Compound `HashSet` operations in Rust OR How to get an explicit difference/union of `HashSet`s in Rust

Question

I want perform the following, in pseudocode:

(a, b, c) = (HashSet(...), HashSet(...), HashSet(...))

(a, b, c) = (a - b - c, b - a - c, c - a - b)

In Rust I tried something like this:

fn get_random_set(...) -> HashSet<String> {
    ...
}

// Sets of randomly generated "words" that define behavior of the whole program.
let action_plus: HashSet<String> = get_random_set();
let action_minus: HashSet<String> = get_random_set();
let action_new_line: HashSet<String> = get_random_set();

Now we are to exclude all the common "words" from these HashSets. I learned that difference and union methods return Difference and Union iterators. And if I do this:

let action_plus = HashSet::from(action_minus.union(&action_new_line).collect::<Vec<String>>());

I receive this:

the trait `From<Vec<String>>` is not implemented for `HashSet<_, _>`

How to deal with this problem?

Answer 1

Your goal is to remove any element that's in more than one set from all the sets. Since you are only removing elements, you don't need to clone any strings, and you can perform all operations in place. If your sets are called a, b and c, you can use this code:

a.retain(|x| b.remove(x) | c.remove(x));
b.retain(|x| c.remove(x));

This will first remove any element in the intersections between a and b as well as a and c, respectively, from both sets, and then all elements in the intersection between b and c. Overall, this should be much faster than the approaches discussed in the other answers (though I didn't do any benchmarks).

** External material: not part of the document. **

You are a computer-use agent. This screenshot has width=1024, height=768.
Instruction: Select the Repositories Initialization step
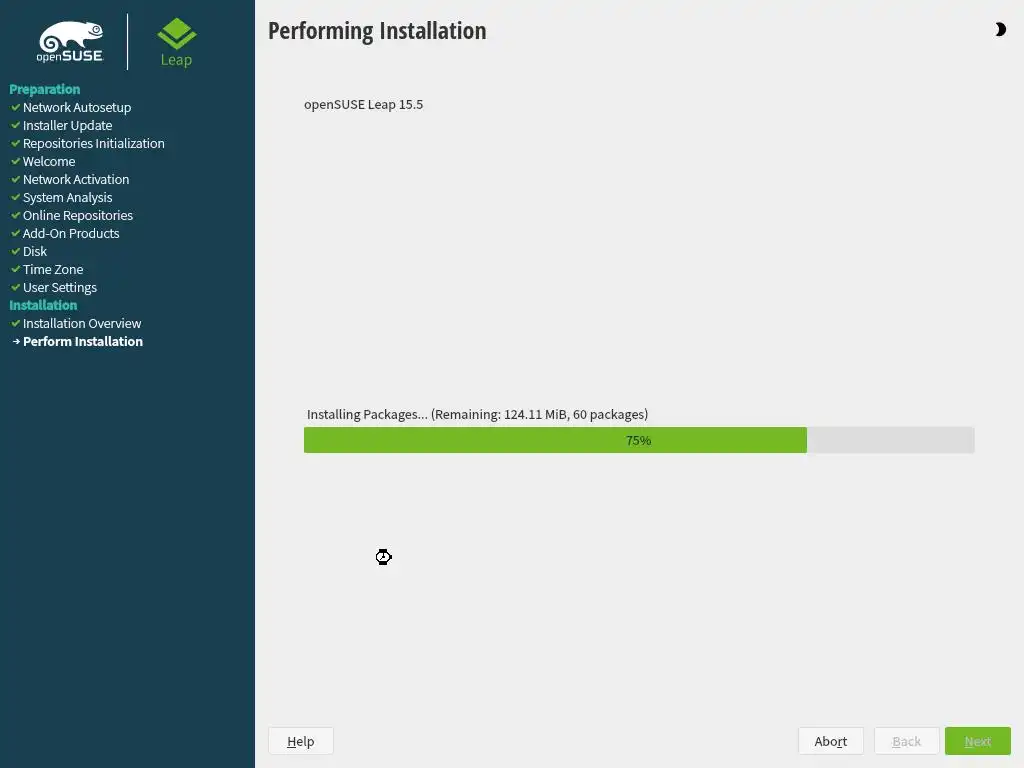(93, 143)
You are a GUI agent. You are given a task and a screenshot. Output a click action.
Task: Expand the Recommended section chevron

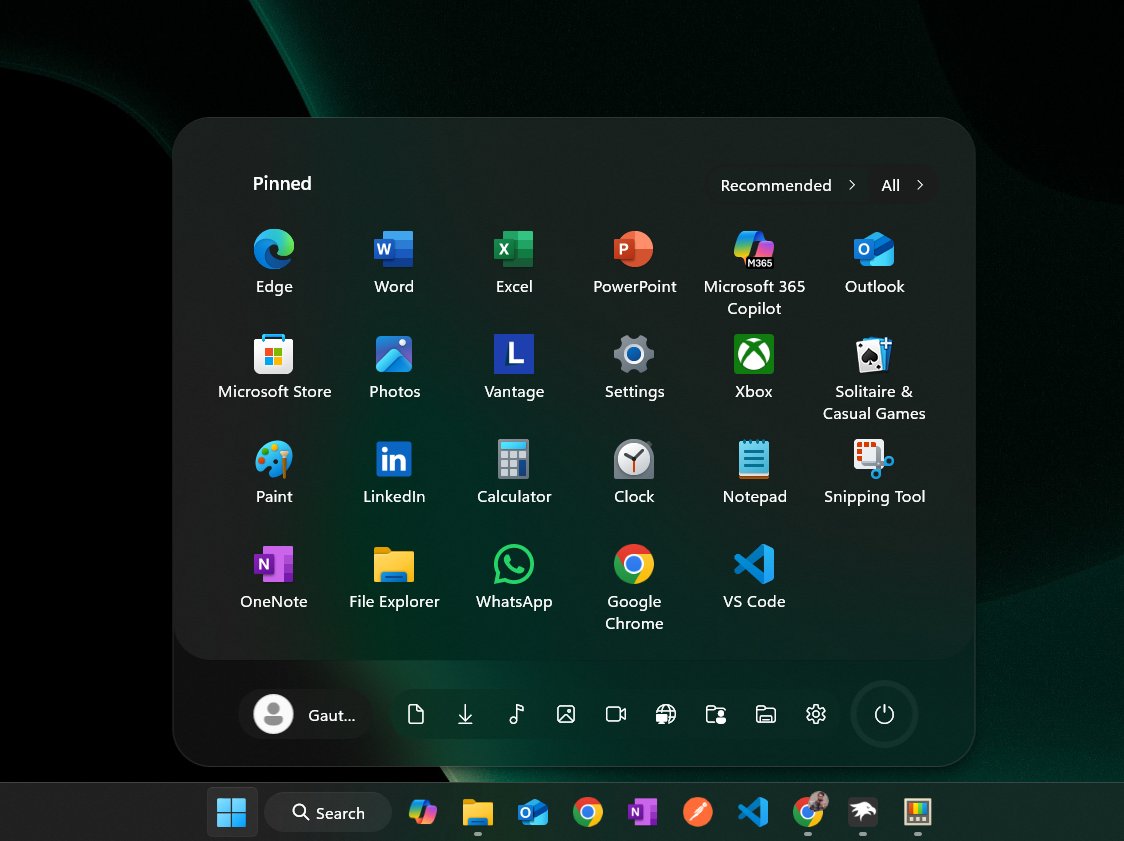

Note that it's important that the first line uses the non-shortcircuiting | operator rather than ||. The last operand, c.remove(x), obviously has a side effect, so we can't skip it. Otherwise, elements that are in all three sets would not be removed from c.

Answer 2

Collect directly into HashSet instead of Vec using impl FromIterator for HashSet.

That is:

let action_plus: HashSet<_> = action_minus.union(&action_new_line).collect();

As Chayim said in the comments you could also use | (BitOr) operator, since HashSet implements it and as the docs say it:

Returns the union of self and rhs as a new HashSet<T, S>

If you look at it's implementation you can see, that it does basically the same as the code above (although it clones items from those sets):

impl<T, S> BitOr<&HashSet<T, S>> for &HashSet<T, S>
where
    T: Eq + Hash + Clone,
    S: BuildHasher + Default,
{
    type Output = HashSet<T, S>;

    fn bitor(self, rhs: &HashSet<T, S>) -> HashSet<T, S> {
        self.union(rhs).cloned().collect()
    }
}

HasSet also implements BitAnd (&) operator for creating an intersection, Sub (-) for creating a set difference and BitXor (^) for creating a symmetric difference.

You can use those convenience operators, however they can be off-putting when one does not expect them, so use them carefully.

Answer 3

You can collect directly into a HashSet.

let a = get_random_set();
let b = get_random_set();
let c = get_random_set();
let a_minus_b_minus_c = a
    .difference(&b)
    .cloned()
    .collect::<HashSet<_>>()
    .difference(&c)
    .cloned()
    .collect::<HashSet<_>>();

cloned is necessary to convert the output from HashSet<&String> to HashSet<String>, since difference requires sets of the same type. You don't need the last cloned if you're okay with a_minus_b_minus_c being HashSet<&String>.

However, it's easier to just use the subtraction operator. HashSet has an implementation of Sub that takes both operands by reference, so you need to add a reference each time.

let a_minus_b_minus_c = &(&a - &b) - &c;

There's also:

• BitAnd for intersection &a & &b
• BitOr for union &a | &b
• BitXor for symmetric difference &a ^ &b

Note that all these clone the values in the set and return a new set, so they're not optimally efficient. If you need more performance, you could do the operation manually by modifying the first set with retain (difference, intersection) or extend (union), or by manually making a new set that holds references.